Content starts

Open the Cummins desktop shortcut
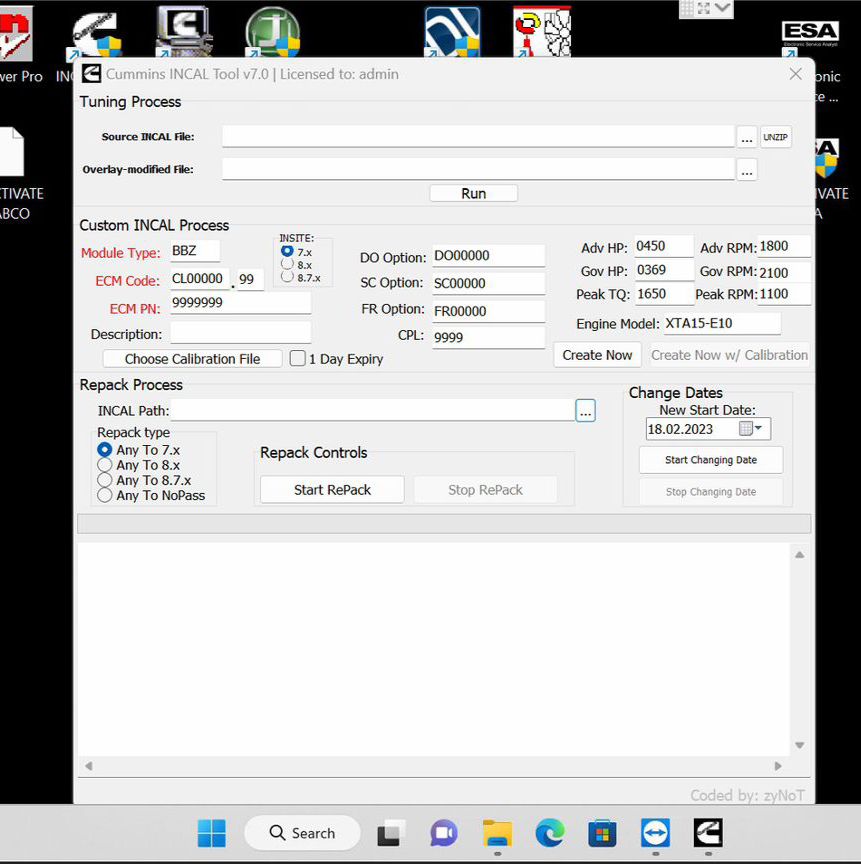This screenshot has height=864, width=861. click(93, 25)
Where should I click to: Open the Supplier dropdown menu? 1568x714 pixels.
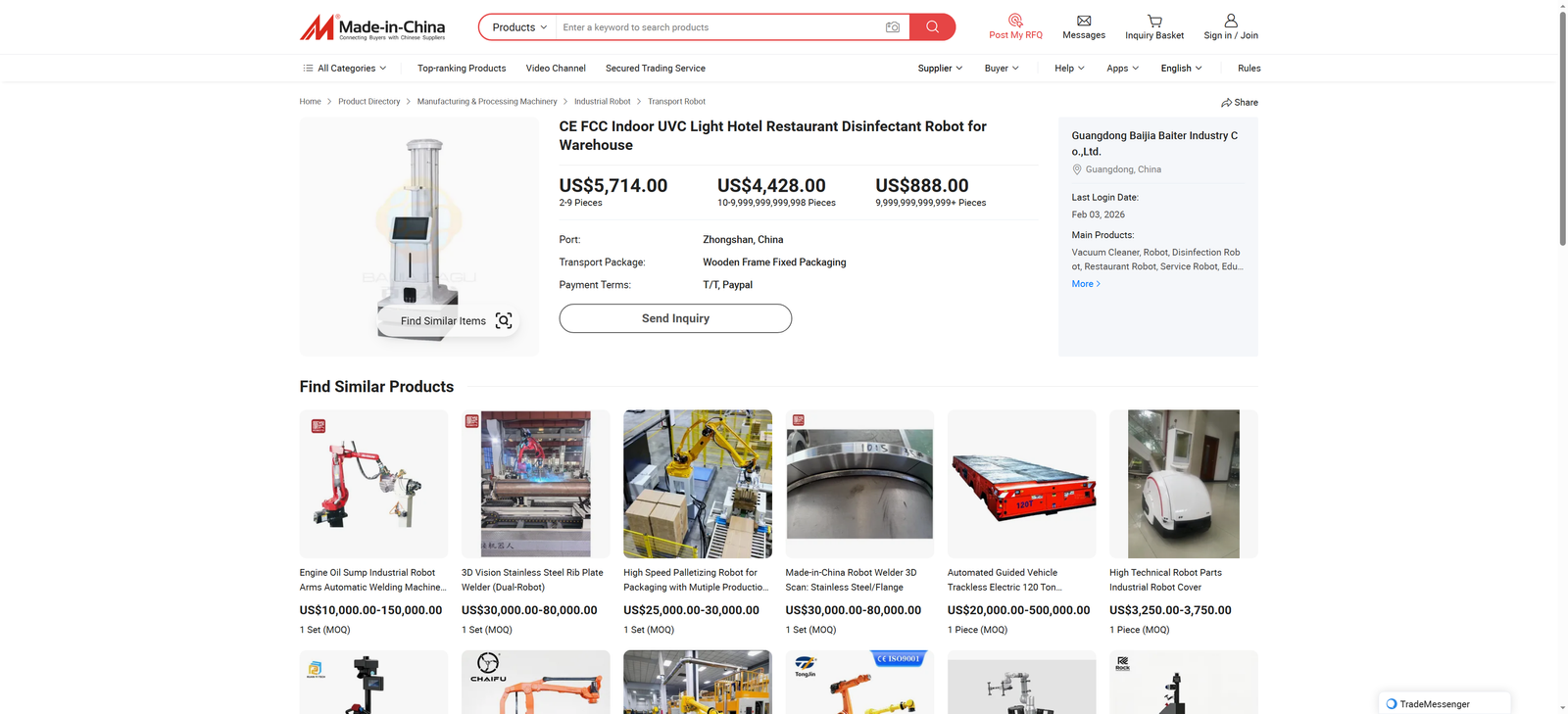tap(940, 69)
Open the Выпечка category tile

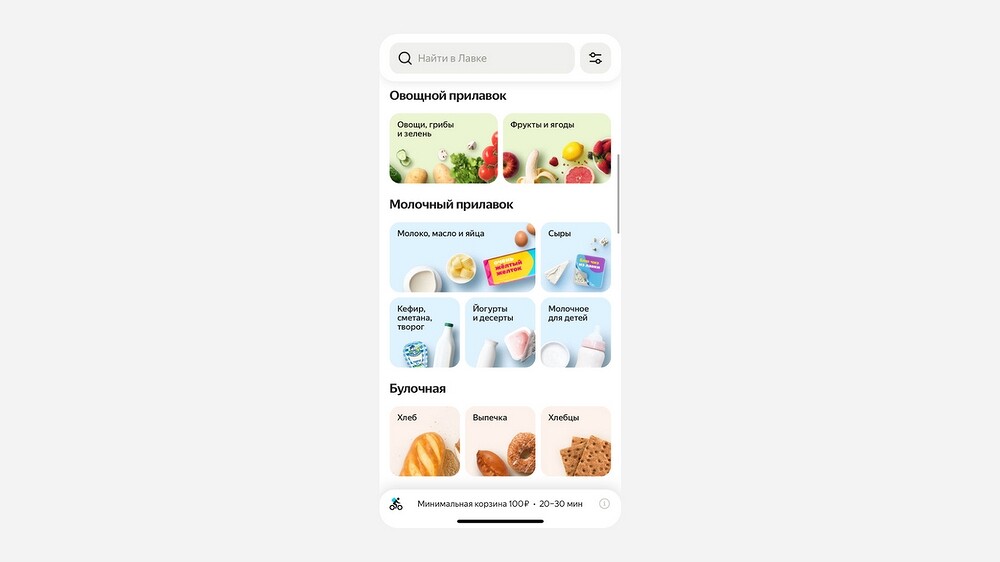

Content ends

→ **Prompt**: Word for word, reproduce all of the data, but keep out the pictures.

→ **Task solution**:
Open the Cummins desktop shortcut
This screenshot has height=864, width=861. click(93, 25)
Where should I click to: Open the Supplier dropdown menu? 1568x714 pixels.
tap(940, 69)
Open the Выпечка category tile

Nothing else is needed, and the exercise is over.